This project searches and reads hierarchically a configuration file in a path provided by params.

Downloads

3

Readme

Project-info

Travis Coveralls github License: GPL v3 Known Vulnerabilities

NPM

This project searches and reads hierarchically a configuration file in a path provided by params; (e.g. This package can be used to scan and map a set os custom information to feedback and help a CLI code generation tool, making it clever enough to change across mapped directories and do what it takes to its successfuly execution).

Getting started

To make use of this package in your project, just npm install like this:

$ npm i project-info-scanner

How it works

The scan process works in two different phases:

  • First, the package get the path provided as first parameter and tries to find a .project-info.json file with a true valued root property (this filename should be provided as second parameter, but the default value is .project-info.json); If the path does not have a configuration file, it'll look upwards until find it. (When the seach process reaches the root path in filesystem, an error is thrown).
  • The second part is the scan process itself. It will start to read the root config file (that it found in First phase) and also reads all children folder seeking for another config files; If the child folder does not contain a config file, the tree search stops there and continue in siblings.

Usage example

This package have only one method called "from". The method from has only two parameters:

  • path: required string to be used as initial path of First search phase.
  • configFilename: optional string that reffers to the config filename that will be seeked; The default value is .project-info.json

from(absolutePath [, configFileName])

var projectInfoScanner = require('project-info-scanner');

projectInfoScanner.from('/any/path/you/want');
// If you named your configfile unlike the default value
projectInfoScanner.from('/any/path/you/want', 'your-custom-name.json');

See a detailed usage HERE

The config file structure

The config file should always be written with JSON syntax. Its default name is .project-info.json, but can be provided another one as second parameter in from method.

Restricted properties

There are only two required properties:

  • name: A required string property that must contains the project name (An error is thrown if it's empty or not provided)
  • root: It's only required in the root config file and must contains the value true; If not provided, the package will consider as non root file, even if it was the last existing one in seach process.

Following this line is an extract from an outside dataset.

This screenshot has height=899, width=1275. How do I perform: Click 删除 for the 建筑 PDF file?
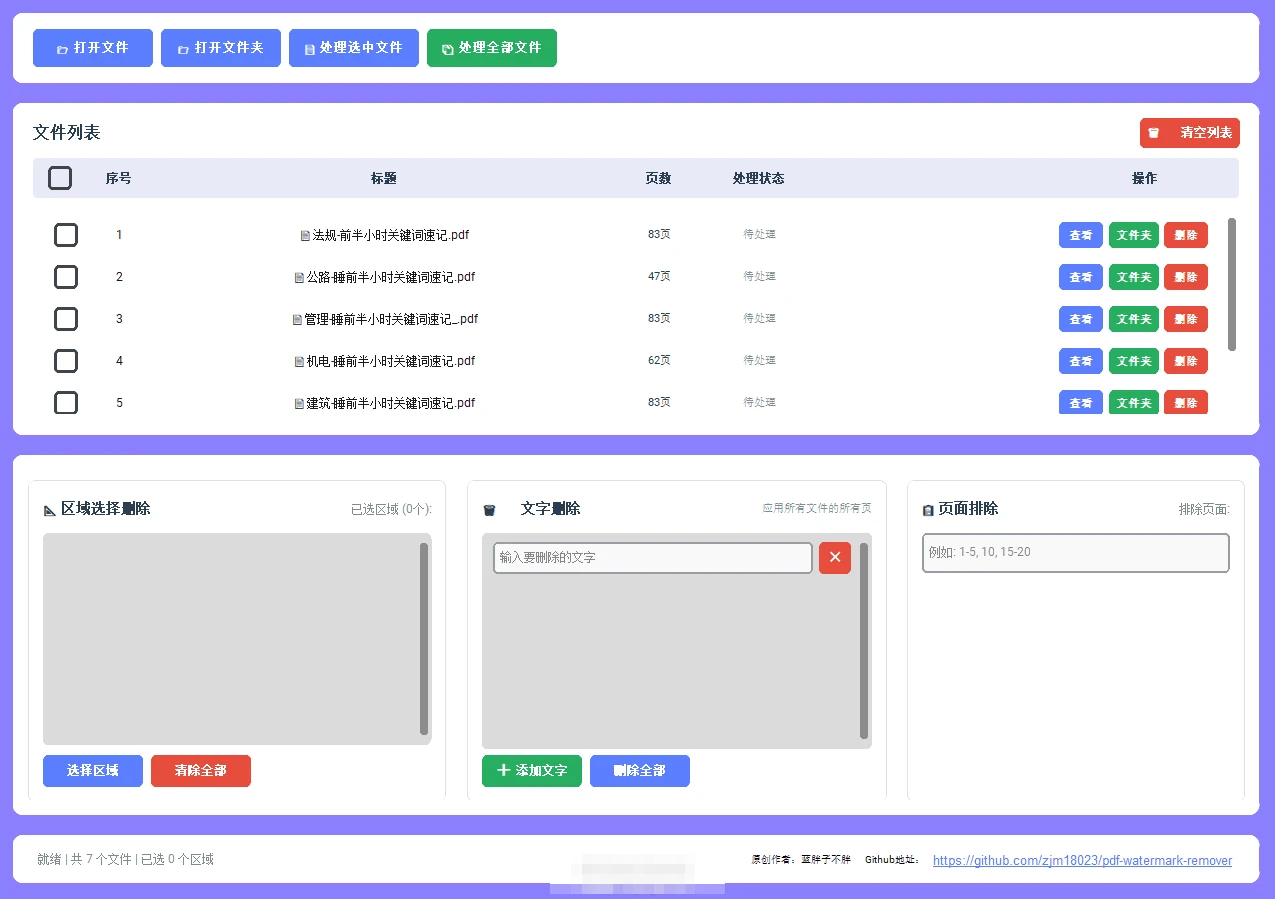tap(1185, 402)
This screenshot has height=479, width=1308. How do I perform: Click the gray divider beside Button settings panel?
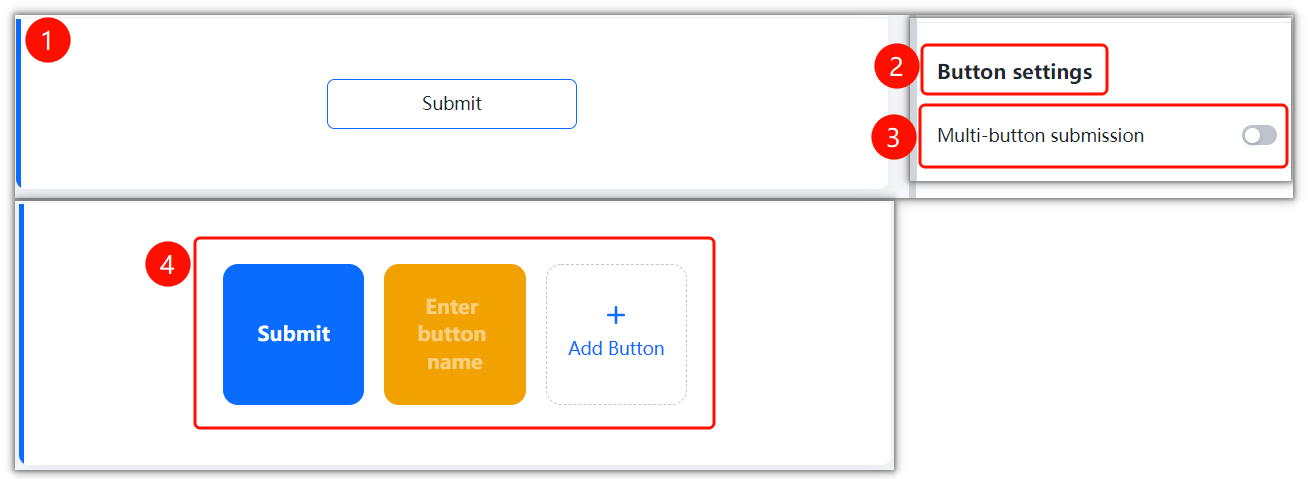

Besides those required properties, we have another couple that are created when the config file is read:

  • dir: A string containing the full path to config file itself.
  • branches: An array containing others config files found in children folder (and it keeps going search whenever a child path contains a config file)

Obs: If you manually set any of this properties (dir and branches), the package will overwrite them with the correct values.

Custom properties

Respecting the JSON syntax, you can add any custom property you want and it will be included in the final output.

if you want a detailed example, see this GIST

How to contribute

Just create a pull request that passes in build process (see travis-ci) and maximum descreases the coverage percentage by 10%.